[Begin DATA SHOWN]
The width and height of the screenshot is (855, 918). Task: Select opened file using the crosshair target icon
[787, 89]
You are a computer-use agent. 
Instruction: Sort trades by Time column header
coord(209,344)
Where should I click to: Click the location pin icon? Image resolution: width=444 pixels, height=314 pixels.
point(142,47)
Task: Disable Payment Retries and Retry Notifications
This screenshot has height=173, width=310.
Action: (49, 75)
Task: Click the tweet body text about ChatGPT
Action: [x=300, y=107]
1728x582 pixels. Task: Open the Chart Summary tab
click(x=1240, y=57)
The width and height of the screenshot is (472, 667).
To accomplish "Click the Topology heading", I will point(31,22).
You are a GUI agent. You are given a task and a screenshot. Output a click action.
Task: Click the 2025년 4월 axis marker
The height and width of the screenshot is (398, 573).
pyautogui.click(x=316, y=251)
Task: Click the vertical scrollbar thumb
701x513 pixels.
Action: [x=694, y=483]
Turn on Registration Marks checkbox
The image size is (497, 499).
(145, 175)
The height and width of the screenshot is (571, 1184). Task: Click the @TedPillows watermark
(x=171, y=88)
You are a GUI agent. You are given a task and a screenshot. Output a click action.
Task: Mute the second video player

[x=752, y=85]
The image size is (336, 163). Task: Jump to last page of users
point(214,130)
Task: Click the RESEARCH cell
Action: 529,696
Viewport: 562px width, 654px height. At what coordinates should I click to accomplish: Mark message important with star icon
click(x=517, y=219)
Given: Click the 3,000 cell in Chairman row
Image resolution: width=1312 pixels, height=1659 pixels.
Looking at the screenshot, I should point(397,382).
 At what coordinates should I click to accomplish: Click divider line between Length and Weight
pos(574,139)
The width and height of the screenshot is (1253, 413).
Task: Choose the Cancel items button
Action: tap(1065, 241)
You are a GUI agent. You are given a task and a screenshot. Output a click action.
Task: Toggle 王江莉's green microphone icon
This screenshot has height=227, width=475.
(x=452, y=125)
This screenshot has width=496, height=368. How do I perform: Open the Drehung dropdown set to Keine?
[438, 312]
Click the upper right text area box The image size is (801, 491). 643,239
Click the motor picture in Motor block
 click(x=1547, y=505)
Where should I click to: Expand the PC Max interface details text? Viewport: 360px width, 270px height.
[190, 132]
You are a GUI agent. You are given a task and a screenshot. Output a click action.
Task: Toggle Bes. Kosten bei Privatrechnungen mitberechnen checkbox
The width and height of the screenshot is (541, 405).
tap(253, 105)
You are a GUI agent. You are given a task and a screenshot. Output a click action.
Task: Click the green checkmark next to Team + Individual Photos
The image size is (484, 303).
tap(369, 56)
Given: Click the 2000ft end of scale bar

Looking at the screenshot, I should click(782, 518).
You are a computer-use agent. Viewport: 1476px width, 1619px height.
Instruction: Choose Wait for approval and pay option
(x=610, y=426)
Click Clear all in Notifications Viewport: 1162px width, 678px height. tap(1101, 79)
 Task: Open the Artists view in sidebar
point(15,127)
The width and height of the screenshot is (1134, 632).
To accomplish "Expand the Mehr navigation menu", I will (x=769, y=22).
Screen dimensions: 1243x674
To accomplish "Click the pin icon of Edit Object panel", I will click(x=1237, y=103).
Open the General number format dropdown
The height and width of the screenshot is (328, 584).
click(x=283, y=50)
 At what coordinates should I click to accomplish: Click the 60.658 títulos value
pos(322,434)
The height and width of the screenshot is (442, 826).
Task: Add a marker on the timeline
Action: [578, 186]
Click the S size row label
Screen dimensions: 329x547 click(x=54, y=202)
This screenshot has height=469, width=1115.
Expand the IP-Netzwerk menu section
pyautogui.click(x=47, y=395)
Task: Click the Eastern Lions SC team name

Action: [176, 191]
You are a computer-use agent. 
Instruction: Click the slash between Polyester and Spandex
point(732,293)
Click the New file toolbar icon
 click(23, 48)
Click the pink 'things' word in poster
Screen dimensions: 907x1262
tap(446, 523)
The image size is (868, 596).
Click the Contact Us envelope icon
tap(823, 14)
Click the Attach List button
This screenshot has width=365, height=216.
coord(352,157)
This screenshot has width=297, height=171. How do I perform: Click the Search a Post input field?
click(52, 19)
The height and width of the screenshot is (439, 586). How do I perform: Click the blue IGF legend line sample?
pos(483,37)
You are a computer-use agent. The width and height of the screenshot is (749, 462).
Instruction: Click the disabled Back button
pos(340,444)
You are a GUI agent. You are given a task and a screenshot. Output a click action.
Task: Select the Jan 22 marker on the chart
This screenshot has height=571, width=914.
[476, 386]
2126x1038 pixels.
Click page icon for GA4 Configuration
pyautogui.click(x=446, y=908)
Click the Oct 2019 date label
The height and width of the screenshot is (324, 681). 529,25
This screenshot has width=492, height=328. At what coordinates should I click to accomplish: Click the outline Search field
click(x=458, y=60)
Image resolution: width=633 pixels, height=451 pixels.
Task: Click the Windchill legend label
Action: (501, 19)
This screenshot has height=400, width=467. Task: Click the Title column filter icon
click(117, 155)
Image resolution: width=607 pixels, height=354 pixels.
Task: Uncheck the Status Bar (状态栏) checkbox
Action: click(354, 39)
[End DATA SHOWN]
-- PROBLEM TO SOLVE --
Copy the entries word for word, from the line that contains "Click the motor picture in Motor block" to the line that contains "coord(352,157)", both of those lines included.

-- ANSWER --
Click the motor picture in Motor block
 click(x=1547, y=505)
Where should I click to: Expand the PC Max interface details text? Viewport: 360px width, 270px height.
[190, 132]
You are a GUI agent. You are given a task and a screenshot. Output a click action.
Task: Toggle Bes. Kosten bei Privatrechnungen mitberechnen checkbox
The width and height of the screenshot is (541, 405).
tap(253, 105)
You are a GUI agent. You are given a task and a screenshot. Output a click action.
Task: Click the green checkmark next to Team + Individual Photos
The image size is (484, 303).
tap(369, 56)
Given: Click the 2000ft end of scale bar

Looking at the screenshot, I should click(782, 518).
You are a computer-use agent. Viewport: 1476px width, 1619px height.
Instruction: Choose Wait for approval and pay option
(x=610, y=426)
Click Clear all in Notifications Viewport: 1162px width, 678px height. tap(1101, 79)
 Task: Open the Artists view in sidebar
point(15,127)
The width and height of the screenshot is (1134, 632).
To accomplish "Expand the Mehr navigation menu", I will (x=769, y=22).
Screen dimensions: 1243x674
To accomplish "Click the pin icon of Edit Object panel", I will click(x=1237, y=103).
Open the General number format dropdown
The height and width of the screenshot is (328, 584).
click(x=283, y=50)
 At what coordinates should I click to accomplish: Click the 60.658 títulos value
pos(322,434)
The height and width of the screenshot is (442, 826).
Task: Add a marker on the timeline
Action: [578, 186]
Click the S size row label
Screen dimensions: 329x547 click(x=54, y=202)
This screenshot has height=469, width=1115.
Expand the IP-Netzwerk menu section
pyautogui.click(x=47, y=395)
Task: Click the Eastern Lions SC team name

Action: [176, 191]
You are a computer-use agent. 
Instruction: Click the slash between Polyester and Spandex
point(732,293)
Click the New file toolbar icon
 click(23, 48)
Click the pink 'things' word in poster
Screen dimensions: 907x1262
tap(446, 523)
The image size is (868, 596).
Click the Contact Us envelope icon
tap(823, 14)
Click the Attach List button
This screenshot has width=365, height=216.
coord(352,157)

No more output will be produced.